Aim of the task = Copy the comments about long science fiction series word for word.

James White – Sector General series, 14 books,
Kenneth Bulmer – Keys to the Dimensions series
L. Ron Hubbard – Mission Earth
Interesting… an author I’ve never heard of who’s sort-of written 2 series – one of 98 books, the other 54.
James Axler – the ‘Deathlands’ and ‘Outlander’ series.
It seems that James Axler is a pseudonym of Laurence James and was also used as a house name. According to scifan.com Axler didn’t write any of the ‘Outlander’ books, which were written almost entirely by Mark Ellis.
I’ve been meaning to get my hands on Deathlands for some time. I’m a huge Fallout 1/2 fan, and I’ve heard that Deathlands comes close to the setting and feeling of the PC game. But does it qualify for the list? I wonder if the series shares any characters throughout (at least episodically). I’ve posted an update, check out the 2nd position ;)
Have to admit that I have mixed feelings about including series with multiple authors, but I don’t make the rules and I know very little about these particular series. A bit of quick checking doesn’t help much with regard to character continuity in regard to ‘Deathlands’, it might be useful if a fervent fan or two could give us the low-down.
With ‘Outlander’ it looks more straightforward – there’s a wiki page that states that the series is set around the same group of characters and most if not all the books come from the same hand, albeit under a house name.
What has been illuminating in this whole exercise is that with a few exceptions the extended SF series is a fairly recent fashion. I expected many more from the Grand Old Men of SF, but they aren’t there in significant numbers, despite (in some instances) a writer having authored scores of books, sometimes totalling well over three figures.
Not to be a stickler(ok, maybe a little bit), but you missed ilium by simmons. 2 books and 1,587 pages long.
For a series to be included it must be at least a trilogy, and have at least 1000 pages. I don’t think 2 books can be considered a series.

Data segment =

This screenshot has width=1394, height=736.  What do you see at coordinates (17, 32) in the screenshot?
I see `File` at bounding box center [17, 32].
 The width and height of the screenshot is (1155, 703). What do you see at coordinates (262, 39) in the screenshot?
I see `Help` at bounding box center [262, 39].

Task solution =
James White – Sector General series, 14 books,
Kenneth Bulmer – Keys to the Dimensions series
L. Ron Hubbard – Mission Earth
Interesting… an author I’ve never heard of who’s sort-of written 2 series – one of 98 books, the other 54.
James Axler – the ‘Deathlands’ and ‘Outlander’ series.
It seems that James Axler is a pseudonym of Laurence James and was also used as a house name. According to scifan.com Axler didn’t write any of the ‘Outlander’ books, which were written almost entirely by Mark Ellis.
I’ve been meaning to get my hands on Deathlands for some time. I’m a huge Fallout 1/2 fan, and I’ve heard that Deathlands comes close to the setting and feeling of the PC game. But does it qualify for the list? I wonder if the series shares any characters throughout (at least episodically). I’ve posted an update, check out the 2nd position ;)
Have to admit that I have mixed feelings about including series with multiple authors, but I don’t make the rules and I know very little about these particular series. A bit of quick checking doesn’t help much with regard to character continuity in regard to ‘Deathlands’, it might be useful if a fervent fan or two could give us the low-down.
With ‘Outlander’ it looks more straightforward – there’s a wiki page that states that the series is set around the same group of characters and most if not all the books come from the same hand, albeit under a house name.
What has been illuminating in this whole exercise is that with a few exceptions the extended SF series is a fairly recent fashion. I expected many more from the Grand Old Men of SF, but they aren’t there in significant numbers, despite (in some instances) a writer having authored scores of books, sometimes totalling well over three figures.
Not to be a stickler(ok, maybe a little bit), but you missed ilium by simmons. 2 books and 1,587 pages long.
For a series to be included it must be at least a trilogy, and have at least 1000 pages. I don’t think 2 books can be considered a series.